**Problem statement**
Look through the entries below and extract exactly the lines from the one containing "Given: Click the Add template button" through the one containing "Task: Open the ADAMMAIDMENT player name", ends included.

(Saved entries)
+-------+

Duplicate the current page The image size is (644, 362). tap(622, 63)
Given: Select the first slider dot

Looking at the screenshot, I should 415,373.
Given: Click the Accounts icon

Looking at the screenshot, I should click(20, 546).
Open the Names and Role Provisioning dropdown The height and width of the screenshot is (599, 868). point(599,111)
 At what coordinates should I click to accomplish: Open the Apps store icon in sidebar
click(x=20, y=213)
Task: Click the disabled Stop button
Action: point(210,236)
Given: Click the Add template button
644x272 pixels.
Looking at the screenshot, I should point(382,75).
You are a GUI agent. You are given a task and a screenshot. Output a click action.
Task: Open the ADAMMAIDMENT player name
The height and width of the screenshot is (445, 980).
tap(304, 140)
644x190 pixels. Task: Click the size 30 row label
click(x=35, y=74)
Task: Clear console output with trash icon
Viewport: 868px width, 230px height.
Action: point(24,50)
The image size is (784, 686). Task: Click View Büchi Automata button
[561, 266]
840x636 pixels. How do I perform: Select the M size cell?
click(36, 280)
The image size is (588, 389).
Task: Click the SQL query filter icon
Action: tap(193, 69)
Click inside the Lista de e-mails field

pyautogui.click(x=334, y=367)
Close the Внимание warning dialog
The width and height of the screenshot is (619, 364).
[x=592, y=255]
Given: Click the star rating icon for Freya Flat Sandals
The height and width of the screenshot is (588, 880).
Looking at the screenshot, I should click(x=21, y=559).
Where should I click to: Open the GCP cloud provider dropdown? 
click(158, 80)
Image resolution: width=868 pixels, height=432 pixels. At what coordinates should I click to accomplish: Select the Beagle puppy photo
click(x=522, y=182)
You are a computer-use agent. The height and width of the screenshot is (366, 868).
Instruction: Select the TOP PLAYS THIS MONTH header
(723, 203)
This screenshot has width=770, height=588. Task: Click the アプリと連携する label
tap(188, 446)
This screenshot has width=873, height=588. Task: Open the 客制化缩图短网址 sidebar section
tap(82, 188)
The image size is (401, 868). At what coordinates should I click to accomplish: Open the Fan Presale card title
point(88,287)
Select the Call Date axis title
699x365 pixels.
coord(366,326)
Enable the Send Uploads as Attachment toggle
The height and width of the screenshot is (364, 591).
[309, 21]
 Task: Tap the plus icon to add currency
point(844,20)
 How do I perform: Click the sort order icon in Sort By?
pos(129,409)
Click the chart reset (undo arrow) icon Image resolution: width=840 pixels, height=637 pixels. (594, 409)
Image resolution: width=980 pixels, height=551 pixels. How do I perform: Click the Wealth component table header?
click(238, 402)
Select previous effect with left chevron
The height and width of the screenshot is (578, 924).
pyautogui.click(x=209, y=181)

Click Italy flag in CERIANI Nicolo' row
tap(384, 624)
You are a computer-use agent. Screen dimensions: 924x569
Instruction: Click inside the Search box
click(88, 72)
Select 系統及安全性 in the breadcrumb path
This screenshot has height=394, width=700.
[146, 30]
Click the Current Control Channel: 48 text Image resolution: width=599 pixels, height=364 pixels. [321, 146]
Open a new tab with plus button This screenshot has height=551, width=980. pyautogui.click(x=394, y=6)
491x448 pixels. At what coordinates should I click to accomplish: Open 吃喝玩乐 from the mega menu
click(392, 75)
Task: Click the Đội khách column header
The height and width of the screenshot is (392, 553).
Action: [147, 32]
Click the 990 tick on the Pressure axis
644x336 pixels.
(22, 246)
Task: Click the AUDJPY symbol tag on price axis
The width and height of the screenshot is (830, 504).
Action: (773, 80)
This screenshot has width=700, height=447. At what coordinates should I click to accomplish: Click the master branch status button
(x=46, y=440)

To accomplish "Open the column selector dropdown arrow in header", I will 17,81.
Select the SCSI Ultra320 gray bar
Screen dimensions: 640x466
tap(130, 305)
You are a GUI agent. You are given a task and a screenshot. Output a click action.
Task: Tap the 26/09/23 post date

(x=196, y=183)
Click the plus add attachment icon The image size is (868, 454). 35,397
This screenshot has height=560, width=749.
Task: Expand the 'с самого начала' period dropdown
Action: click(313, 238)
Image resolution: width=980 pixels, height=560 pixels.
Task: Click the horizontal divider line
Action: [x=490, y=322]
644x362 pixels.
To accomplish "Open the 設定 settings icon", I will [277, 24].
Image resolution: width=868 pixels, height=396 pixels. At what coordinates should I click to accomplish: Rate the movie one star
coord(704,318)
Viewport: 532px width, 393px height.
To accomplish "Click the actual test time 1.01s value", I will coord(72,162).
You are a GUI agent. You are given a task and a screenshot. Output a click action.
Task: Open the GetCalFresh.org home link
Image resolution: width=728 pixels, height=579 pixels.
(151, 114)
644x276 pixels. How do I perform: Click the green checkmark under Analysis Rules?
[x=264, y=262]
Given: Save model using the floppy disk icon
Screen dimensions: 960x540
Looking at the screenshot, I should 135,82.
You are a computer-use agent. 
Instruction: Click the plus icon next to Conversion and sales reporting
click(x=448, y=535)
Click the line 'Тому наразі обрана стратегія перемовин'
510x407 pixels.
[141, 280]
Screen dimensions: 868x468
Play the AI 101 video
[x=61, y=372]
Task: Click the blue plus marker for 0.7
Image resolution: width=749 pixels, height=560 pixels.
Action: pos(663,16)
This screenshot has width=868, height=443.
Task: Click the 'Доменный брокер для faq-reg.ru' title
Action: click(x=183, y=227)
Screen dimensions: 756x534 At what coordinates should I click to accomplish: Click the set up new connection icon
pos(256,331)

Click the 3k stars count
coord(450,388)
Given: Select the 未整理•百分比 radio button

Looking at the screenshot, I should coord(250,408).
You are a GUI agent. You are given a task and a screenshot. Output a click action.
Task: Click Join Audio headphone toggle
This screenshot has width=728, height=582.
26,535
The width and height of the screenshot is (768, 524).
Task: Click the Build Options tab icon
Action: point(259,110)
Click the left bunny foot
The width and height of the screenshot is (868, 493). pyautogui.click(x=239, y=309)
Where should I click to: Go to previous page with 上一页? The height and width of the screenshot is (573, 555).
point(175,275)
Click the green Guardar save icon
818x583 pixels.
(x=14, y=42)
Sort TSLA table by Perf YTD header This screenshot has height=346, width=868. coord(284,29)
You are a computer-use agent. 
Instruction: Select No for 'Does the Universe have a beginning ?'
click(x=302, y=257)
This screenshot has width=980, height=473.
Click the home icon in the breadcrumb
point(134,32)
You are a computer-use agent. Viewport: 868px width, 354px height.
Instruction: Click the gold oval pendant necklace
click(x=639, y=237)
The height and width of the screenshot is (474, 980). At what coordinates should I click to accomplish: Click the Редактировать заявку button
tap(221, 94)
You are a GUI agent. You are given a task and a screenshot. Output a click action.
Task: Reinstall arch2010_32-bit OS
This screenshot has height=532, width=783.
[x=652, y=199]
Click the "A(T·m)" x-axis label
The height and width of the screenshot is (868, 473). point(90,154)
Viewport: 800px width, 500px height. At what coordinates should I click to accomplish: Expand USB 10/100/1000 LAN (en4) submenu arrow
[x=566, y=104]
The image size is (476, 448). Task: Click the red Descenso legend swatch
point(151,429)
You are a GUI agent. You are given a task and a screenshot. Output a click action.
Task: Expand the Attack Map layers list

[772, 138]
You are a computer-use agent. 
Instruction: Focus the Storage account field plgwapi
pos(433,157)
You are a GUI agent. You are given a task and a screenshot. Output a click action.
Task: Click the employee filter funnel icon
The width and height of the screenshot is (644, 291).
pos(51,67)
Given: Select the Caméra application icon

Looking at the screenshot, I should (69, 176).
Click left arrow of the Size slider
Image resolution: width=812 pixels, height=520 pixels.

+-------+

**Answer section**
Given: Click the Add template button
644x272 pixels.
Looking at the screenshot, I should point(382,75).
You are a GUI agent. You are given a task and a screenshot. Output a click action.
Task: Open the ADAMMAIDMENT player name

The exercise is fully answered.